Panarctic Flora


342212-13 The Festuca lenensis aggregate F. auriculata, F. lenensis

Geography: Asian (C-NE) - amphi-Beringian.

Notes: Tzvelev: Alexeev considered Festuca lenensis and F. auriculata to differ distinctly in morphology, ecology, and chorology. As for ecology and chorology, F. lenensis is a basiphilous steppe species, whereas F. auriculata is an acidophilous arctic-alpine species.

Elven: The two species are diploids and both were stated by Tzvelev (PAF proposal) to have amphi-Beringian ranges.
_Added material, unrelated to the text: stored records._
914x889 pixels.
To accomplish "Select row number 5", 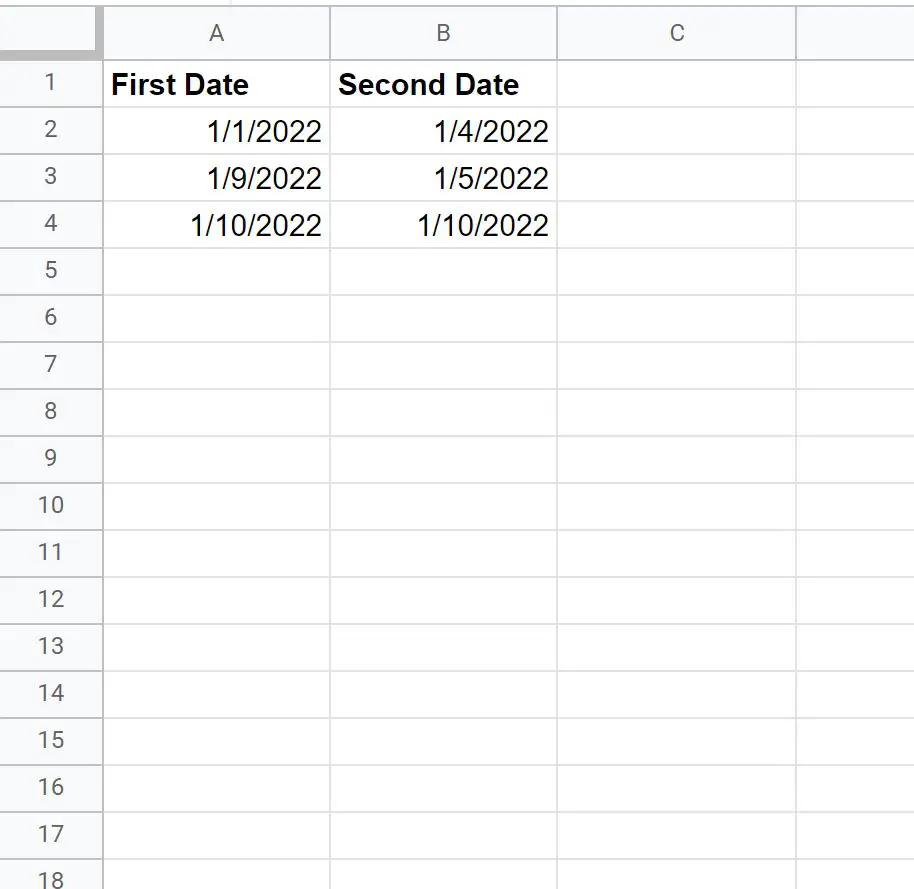I will [x=50, y=271].
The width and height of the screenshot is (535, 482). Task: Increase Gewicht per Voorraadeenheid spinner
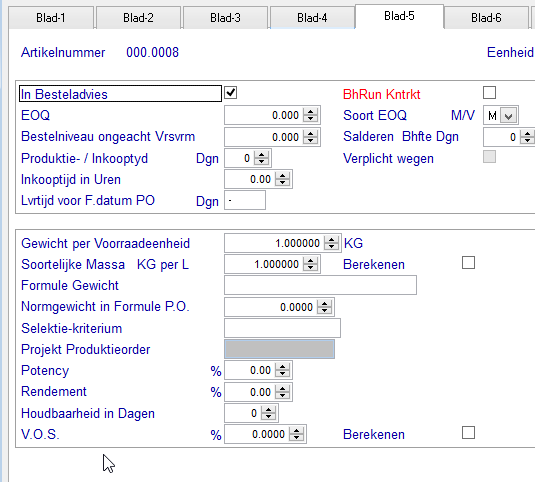point(331,239)
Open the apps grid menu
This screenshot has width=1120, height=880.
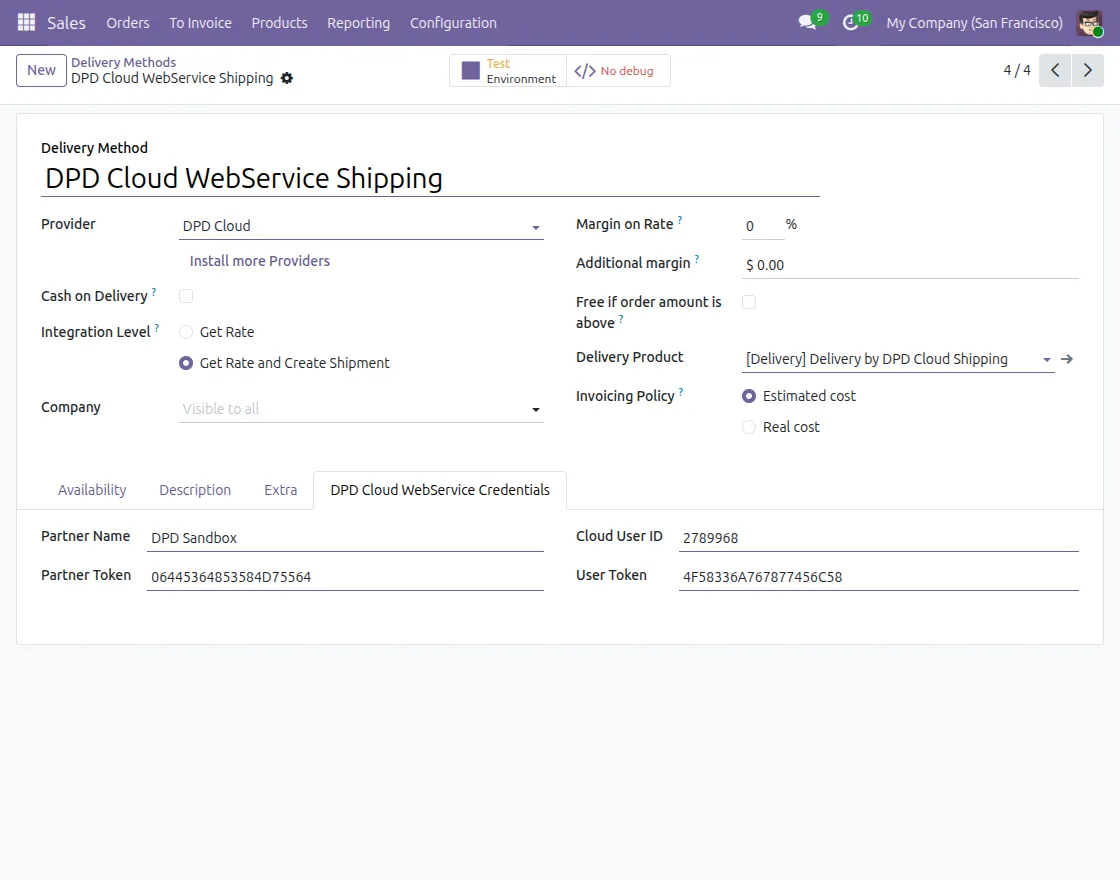pyautogui.click(x=25, y=22)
Aiken: There is only one taxon of the F. auriculata-lenensis group in North America and I am happy to let Tzvelev suggest which name he considers more correct Elven: Soreng et al. (2003) used the name [F. lenensis]. The North American plants vary in expression between the type specimens of both F. auriculata and F. lenensis. They vary: (1) In height from 10 to 30 cm; (2) in the degree of development of leaf blade sclerenchyma from very heavy to only small amounts at the midvein and leaf margins; and (3) whether the spikelets are appressed or spreading which appears to be related to anthesis. The isozyme evidence is that the plants in Canada are diploid. See Aiken et al. (1993).

Elven: The majority of the northwestern North American plants correspond well with F. lenensis as described and as it is found in, e.g., the Lena River valley and Chukotka. However, there are North American specimens that differ from F. lenensis in the features stated to characterize F. auriculata, e.g., leaves softer, not glaucous, with more distinct ribs of sclerenchyma, and often pubescent. I have seen such specimens (ALA) from non-arctic central Alaska (three localities), an arctic locality in northern Alaska (Meade River), and from the near-arctic parts of the Yukon Territory (Richardson Mountains, 6742'N). Aiken annotated the majority of these plants as F. auriculata in her initial study of them (ALA). We accept two species for North America as did Darbyshire and Pavlick (2007).